Even NORD, the National Organization for Rare Disorders recognizes the rarity of mast cell activation syndrome (MCAS) on their page dedicated to mastocytosis:
Monoclonal mast cell activation syndrome
These patients have symptoms of mast cell activation including recurrent anaphylaxis but no evidence of cutaneous mastocytosis. Their bone marrow biopsy shows 1 or 2 minor criteria for systemic mastocytosis, but does not fulfill the complete World Health Organization (WHO) criteria (See diagnosis section below).
Idiopathic mast cell activation syndrome
Patients with this disorder have episodic symptoms of systemic mast cell activation associated with elevated mast cell mediators such as tryptase, and urinary histamine or prostaglandin metabolites, respond favorably to treatment with mast cell mediator blocking drugs and have no diagnostic findings of cutaneous or systemic mastocytosis.
So the experts all agree. MCAS is a rare disease.
Or is it?
At least one expert, Dr. Afrin, believes that mast cell activation is not so rare but rather an undiagnosed epidemic. The opening paragraph in chapter five of his book, Never Bet Against Occam, says:
Early research on the epidemiology of MCAS is suggesting that as many as 14-17% of the general population is affected. That’s one out of every 6-7 individuals. Look around you right now. If this early research is correct, then if there are at least five other people in sight, odds are at least one of you has MCAS.

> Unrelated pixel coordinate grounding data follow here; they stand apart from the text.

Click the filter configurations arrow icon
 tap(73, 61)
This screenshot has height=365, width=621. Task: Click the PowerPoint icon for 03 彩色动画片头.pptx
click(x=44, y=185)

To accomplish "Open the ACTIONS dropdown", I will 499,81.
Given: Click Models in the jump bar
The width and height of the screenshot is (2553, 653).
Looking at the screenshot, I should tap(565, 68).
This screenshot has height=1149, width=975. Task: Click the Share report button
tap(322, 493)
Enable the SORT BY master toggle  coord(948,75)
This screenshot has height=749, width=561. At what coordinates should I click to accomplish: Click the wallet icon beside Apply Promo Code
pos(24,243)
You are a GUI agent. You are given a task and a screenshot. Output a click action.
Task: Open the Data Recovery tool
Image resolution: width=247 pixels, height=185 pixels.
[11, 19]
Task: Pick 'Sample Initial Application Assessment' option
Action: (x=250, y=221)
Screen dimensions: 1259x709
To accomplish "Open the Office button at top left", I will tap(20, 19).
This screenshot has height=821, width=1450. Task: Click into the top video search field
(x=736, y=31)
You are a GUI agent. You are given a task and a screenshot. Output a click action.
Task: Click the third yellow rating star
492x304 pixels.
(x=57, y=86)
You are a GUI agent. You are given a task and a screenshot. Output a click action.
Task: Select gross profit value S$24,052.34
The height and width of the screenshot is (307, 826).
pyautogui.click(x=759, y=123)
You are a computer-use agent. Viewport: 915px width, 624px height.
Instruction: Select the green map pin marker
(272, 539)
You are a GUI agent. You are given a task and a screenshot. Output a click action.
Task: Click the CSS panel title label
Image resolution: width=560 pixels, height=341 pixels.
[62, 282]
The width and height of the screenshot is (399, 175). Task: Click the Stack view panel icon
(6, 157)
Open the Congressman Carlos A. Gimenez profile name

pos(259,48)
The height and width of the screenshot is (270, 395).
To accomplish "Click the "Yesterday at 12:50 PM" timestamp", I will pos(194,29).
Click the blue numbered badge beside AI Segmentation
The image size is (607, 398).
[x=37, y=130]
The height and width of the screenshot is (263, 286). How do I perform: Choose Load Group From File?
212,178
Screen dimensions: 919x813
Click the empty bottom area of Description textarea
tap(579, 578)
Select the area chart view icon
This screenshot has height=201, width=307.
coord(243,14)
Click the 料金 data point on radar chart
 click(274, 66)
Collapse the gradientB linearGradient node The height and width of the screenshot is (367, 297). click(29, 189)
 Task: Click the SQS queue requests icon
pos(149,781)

As we gathered for Christmas yesterday I did just that. When I looked around at my beautiful little family I saw 2 of us who are definitively diagnosed and at least two others who probably have some level of mast cell disease simmering under the surface. That’s just in my small family..
There were ten of us total and two who are diagnosed, so 1 out of 5. If the other two do have it, that’s 40% of us!
Of course that could be because mast cell disorders may be heirtable (or epigenetic). Recent research shows that it can run in families. It certainly does in mine since both my son and I have been diagnosed with it. My brother has it, too. I believe it runs through the maternal line on my side of the family and accounts for a long list of health complaints my mom, aunts, uncles, grandparents and other siblings had or have.
Most of them died not knowing what may have been the underlying cause for their illnesses and diseases.
Still, is it rare? Maybe not as rare as we think. It just seems that way. That’s why we need more #mastcelldiseaseawareness for the general public and especially for healthcare workers so they can begin to recognize this disease in their own patients and guide them to the right therapies and specialists.